BAGHDAD - Radical Shi'ite cleric Moqtada al-Sadr could end a ban on his militia's activities because of rising anger over US and Iraqi raids against his followers, an aide said yesterday amid concerns about rising violence and clashes between rival factions in the mainly Shi'ite south.
Sadr's call for a six-month cease-fire has been credited with a sharp drop in the number of fatal shootings on the streets of Iraq, which are believed to be victims of Shi'ite death squads.
Baghdad police found three people slain execution-style and bearing signs of torture yesterday, compared with the dozens often found on a typical day before Sadr's declaration. The morgue in the southern city of Kut received two bodies, including one pulled from the Tigris River.

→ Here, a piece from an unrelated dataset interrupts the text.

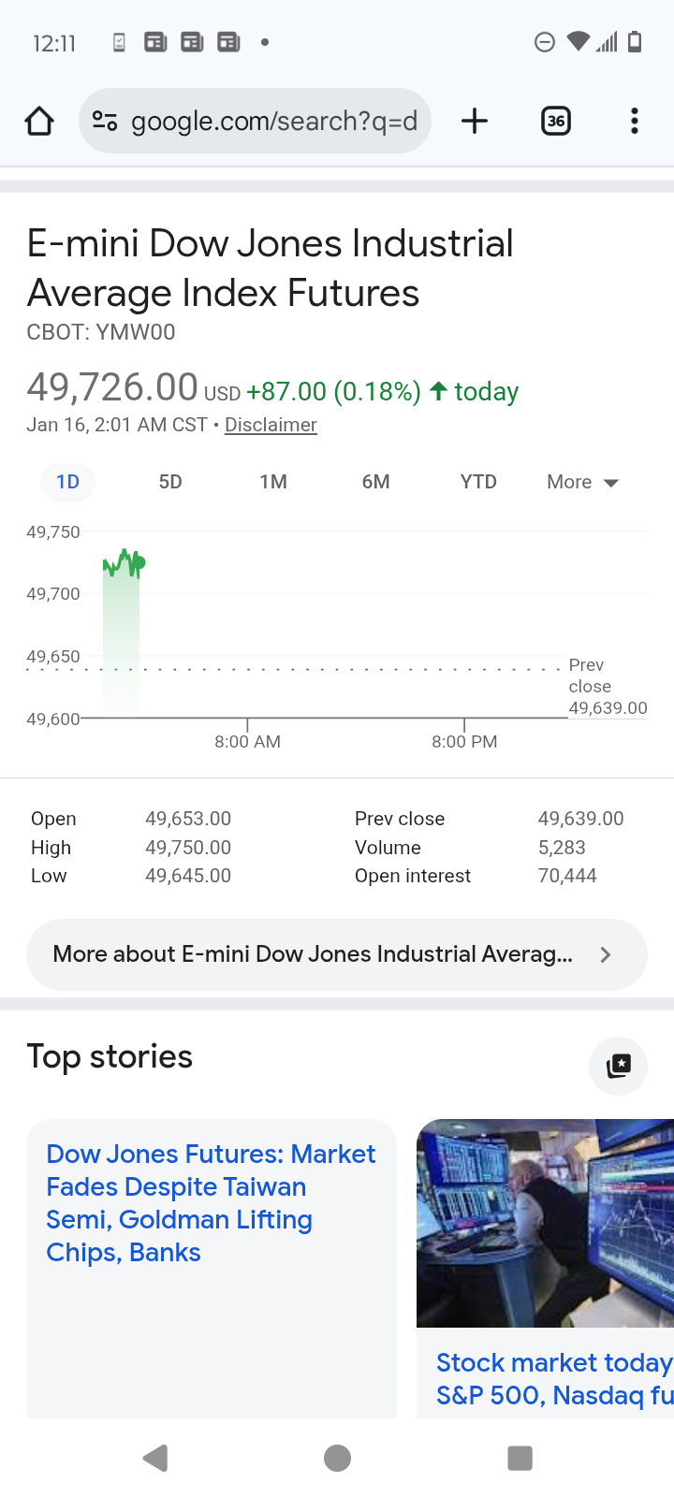Image resolution: width=674 pixels, height=1497 pixels.
Task: Switch chart to 6M range
Action: pyautogui.click(x=375, y=482)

Another five Iraqis were killed in attacks nationwide, including a woman who was caught up in a suicide attack north of Baghdad while walking to the market.
The US military reported that an American soldier was killed and four were wounded in southern Baghdad on Thursday when their unit was hit with an explosively formed penetrator, or EFP. The United States claims Iran supplies Shi'ite militants with the weapon, which fires an armor-piercing, fist-sized copper slug.

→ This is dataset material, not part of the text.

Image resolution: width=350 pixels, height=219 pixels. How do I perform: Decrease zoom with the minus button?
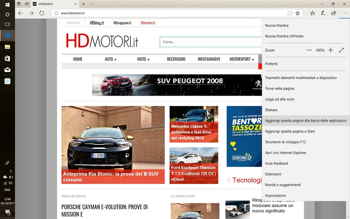click(309, 50)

The United States welcomed Sadr's August cease-fire declaration but has continued to target what it says are Iranian-backed breakaway factions of his Mahdi Army militia, and appears to have escalated the campaign recently.

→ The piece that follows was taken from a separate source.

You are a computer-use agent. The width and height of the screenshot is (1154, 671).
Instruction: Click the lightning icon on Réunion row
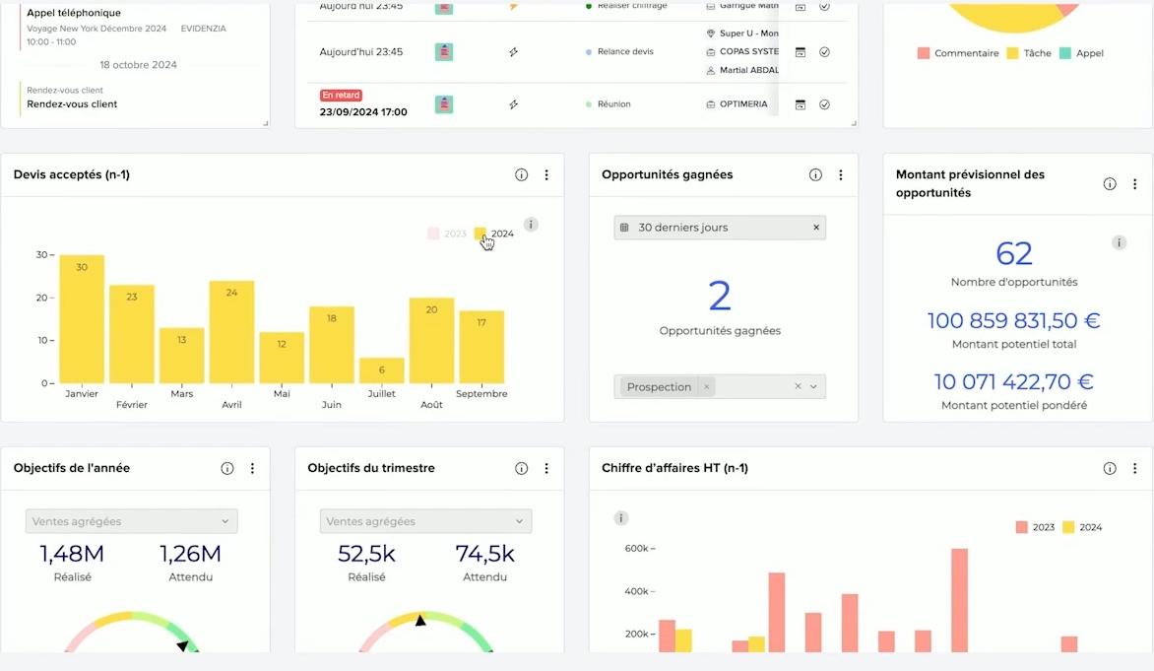[x=513, y=104]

The military said US paratroopers in combat yesterday in the southern Shi'ite city of Hillah found a cache of weapons including 27 Iranian-made 107mm rockets and two launch systems, each capable of firing 20 rockets at once. The military has announced a series of such finds in recent days as it seeks to bolster its claim of Iranian support for rogue Shi'ite fighters. Tehran denies the allegations. The United States also said this week that American forces killed 49 Shi'ite extremists in a ground and air assault in the militia stronghold of Sadr City. Witnesses and officials said 15 people were killed - all civilians.
Sadr nonetheless renewed his appeal to uphold the cease-fire and threatened to expel Mahdi Army members who don't in what his office called a response to questions from supporters about whether the cease-fire still applied in the face of the US crackdown.
Sadr aide Sheik Assad al-Nasseri said during a sermon in Kufa that patience with US operations was running out and the freeze could be lifted anytime.